The suit alleges that Carespring Health Care Management was negligent about its cybersecurity, despite warnings from federal law enforcement agencies that bad actors were targeting healthcare companies. Martin Creutz of Dayton, KY, filed the suit on behalf of himself and others who are described as current and former clients and patients who provided sensitive information about themselves to Carespring. 

Carespring has 17 senior living, skilled nursing, and rehabilitation locations in Cincinnati; Dayton, OH; and Northern Kentucky.  The company told McKnight’s Tuesday that proper steps were taken once the breach was discovered and that there have been no signs of abuse of the compromised data.

The complaint blames Caresprings’ alleged “unreasonable and inadequate data security practices” put Creutz and others “current and ongoing risk of identity theft.” In addition, the suit claims individuals have suffered “numerous actual and concrete injuries and damages.”

Carespring could have prevented the data breach by “properly securing and encrypting the systems containing the Private Information of Plaintiff and Class Members.” The company also could have pre-emptively destroyed the data, especially for people it had not business with for a long time, the filing claims.

The suit alleges that Carespring “became aware of suspicious activity” in its network in late October 2023 but did not send notices to any affected individuals — current or former — until this month.
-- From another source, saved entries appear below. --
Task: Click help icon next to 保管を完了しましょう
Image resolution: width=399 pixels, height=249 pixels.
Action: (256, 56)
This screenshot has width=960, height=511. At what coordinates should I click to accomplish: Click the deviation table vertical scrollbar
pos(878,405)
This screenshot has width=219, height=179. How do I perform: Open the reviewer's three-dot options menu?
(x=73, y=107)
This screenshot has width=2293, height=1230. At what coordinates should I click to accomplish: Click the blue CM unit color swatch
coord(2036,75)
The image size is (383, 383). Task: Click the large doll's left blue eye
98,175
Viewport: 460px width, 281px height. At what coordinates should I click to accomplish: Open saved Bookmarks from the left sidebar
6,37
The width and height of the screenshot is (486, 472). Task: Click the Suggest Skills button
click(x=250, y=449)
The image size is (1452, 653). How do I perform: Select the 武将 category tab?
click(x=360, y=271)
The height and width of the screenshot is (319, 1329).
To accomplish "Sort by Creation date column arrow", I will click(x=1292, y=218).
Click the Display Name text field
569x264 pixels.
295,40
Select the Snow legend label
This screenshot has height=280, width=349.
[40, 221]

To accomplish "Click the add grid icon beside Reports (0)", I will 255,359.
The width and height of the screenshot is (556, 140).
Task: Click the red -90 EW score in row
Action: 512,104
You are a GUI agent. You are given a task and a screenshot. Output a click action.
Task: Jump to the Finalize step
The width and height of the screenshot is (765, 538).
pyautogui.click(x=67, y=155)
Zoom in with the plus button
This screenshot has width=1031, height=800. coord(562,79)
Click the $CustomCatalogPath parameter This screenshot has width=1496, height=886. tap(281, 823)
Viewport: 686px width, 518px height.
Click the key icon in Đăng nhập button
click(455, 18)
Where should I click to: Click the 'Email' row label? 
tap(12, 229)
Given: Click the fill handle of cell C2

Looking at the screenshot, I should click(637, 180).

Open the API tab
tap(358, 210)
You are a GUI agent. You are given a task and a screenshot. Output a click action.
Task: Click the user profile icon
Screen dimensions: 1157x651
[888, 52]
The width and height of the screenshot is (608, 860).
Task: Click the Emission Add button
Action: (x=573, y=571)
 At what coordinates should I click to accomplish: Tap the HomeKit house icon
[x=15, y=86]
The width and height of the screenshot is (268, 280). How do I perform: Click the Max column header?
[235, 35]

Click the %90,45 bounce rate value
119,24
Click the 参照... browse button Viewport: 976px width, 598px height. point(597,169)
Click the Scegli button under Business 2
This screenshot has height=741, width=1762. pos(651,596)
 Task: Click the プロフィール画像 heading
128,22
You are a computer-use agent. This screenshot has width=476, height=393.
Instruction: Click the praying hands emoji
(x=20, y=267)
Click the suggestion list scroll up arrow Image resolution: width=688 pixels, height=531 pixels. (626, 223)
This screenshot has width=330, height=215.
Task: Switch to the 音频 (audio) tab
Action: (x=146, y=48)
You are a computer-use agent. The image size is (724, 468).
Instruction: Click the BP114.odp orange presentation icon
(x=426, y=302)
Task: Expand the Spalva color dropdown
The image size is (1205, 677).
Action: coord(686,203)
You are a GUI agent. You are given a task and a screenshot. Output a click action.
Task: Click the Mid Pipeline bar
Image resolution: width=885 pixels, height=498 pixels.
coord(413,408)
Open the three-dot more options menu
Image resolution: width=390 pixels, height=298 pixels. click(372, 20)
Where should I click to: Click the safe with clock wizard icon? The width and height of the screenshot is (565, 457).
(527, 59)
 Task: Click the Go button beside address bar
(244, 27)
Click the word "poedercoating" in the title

Full details of the timeline are a bit more nuanced, Carespring said in a statement sent to McKnight’s on Tuesday.

The company learned of the data breach on Oct. 28, 2023, alerted law enforcement, and began a “thorough” investigation,” Carspring explained. On Nov. 17, 2023, the company posted an incident notice on its website and set up a toll-free phone number to answer consumer questions, the statement added.

A “thorough forensic investigation and manual review of the impacted documents” ensued, and showed that a “limited amount” of data such as Social Security numbers, medical information, health insurance information, and credit card numbers that were stored on the company’s network “may have been accessed,” the company said on July 16.

“We have no indication that there has been any fraud as a result of this incident,” the company noted, adding that “out of an abundance of caution,” it mailed letters on Aug. 15 to people who may have been impacted. 

A ransomware group called NoEscape took credit for the breach and claimed to have stolen 364 gigabytes of data, the lawsuit states. Carespring’s notification to the Maine Attorney General said 76,719 people were impacted by the breach.